Friday, February 8, 2013

Photographing the Saints!



I’ve had three shows with Contact over the years - plenty photos in the Star, the Sun and Globe & Mail – Downbeat, Jazztimes, JAZZIZ, numerous CDs and portrait work. Travel photos – etc. Yet nothing has done more to get my work seen and established as Facebook and I have all of you to thank. This is my gallery. I’m not a frigid photo snob who thinks everyone is about to steal or replicate my work. I live in today’s world and the audience is far broader and better educated on many levels. You know what junk looks like and you say so!

This is year twenty for me packing around a camera and it’s like walking hand and hand with God. I see everything – this is one amazing world we inhabit!

There were times in Havana I just didn’t want to lift the camera another moment then I thought about what Graham Shaw said – “shoot those fucking cars!” Yes, Graham!

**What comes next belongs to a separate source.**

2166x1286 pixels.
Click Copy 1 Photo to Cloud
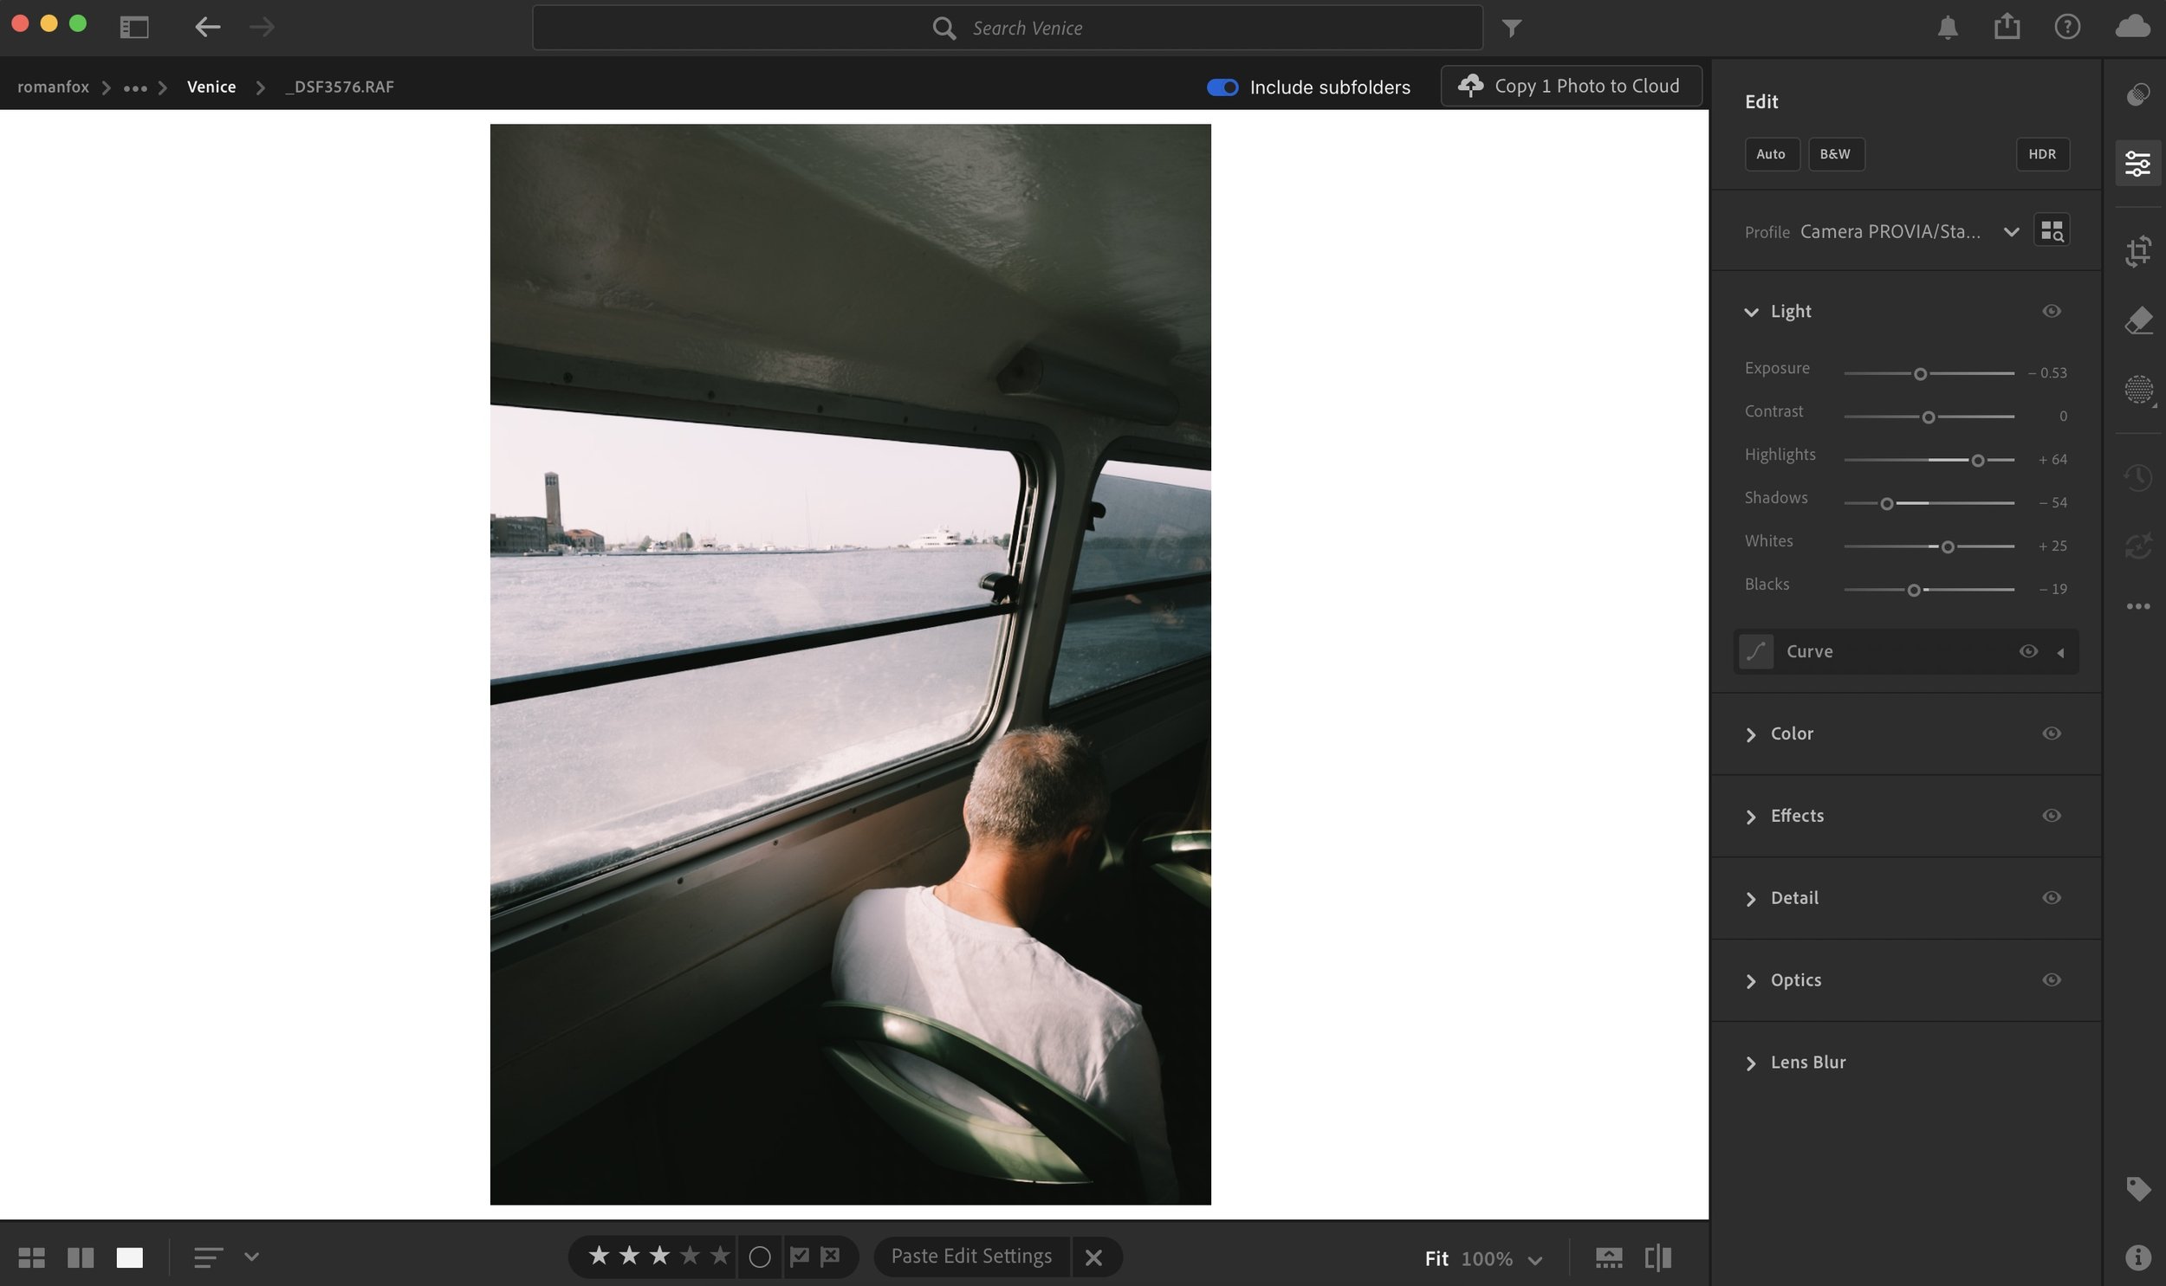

Sir!

Photography like anything else in life we have a passion for is hard work. There are moments you are just itching to get going and return with shit and others you drag your sorry ass uphill and come back with certified gold. It’s about persistence and practice. It also really helps being an extrovert and genuinely enjoy the company and language of people.

I blame my Italian grandmother who ran three dairy farms in the mountains of Pennsylvania. She came here in 1974 and turned this stagnant pool upside down. She insisted I take her everywhere – the subway where she hunted every woman in mourning black and took up residence next to them and by two stops later was best friends. Stores – I couldn’t get her out of Kensington Market – by the time we pried her loose she had promised to come back and visit a dozen establishments with recipes and messages from the old country – and yes she went back to Rome and wreaked havoc.

Nellie knew no fear! She saw the world for what it is – a giant family deep with stories and life experiences and everything - no matter how insignificant is worthy of time and most fascinating.
Ms. Michelone thanks for opening my good eyes!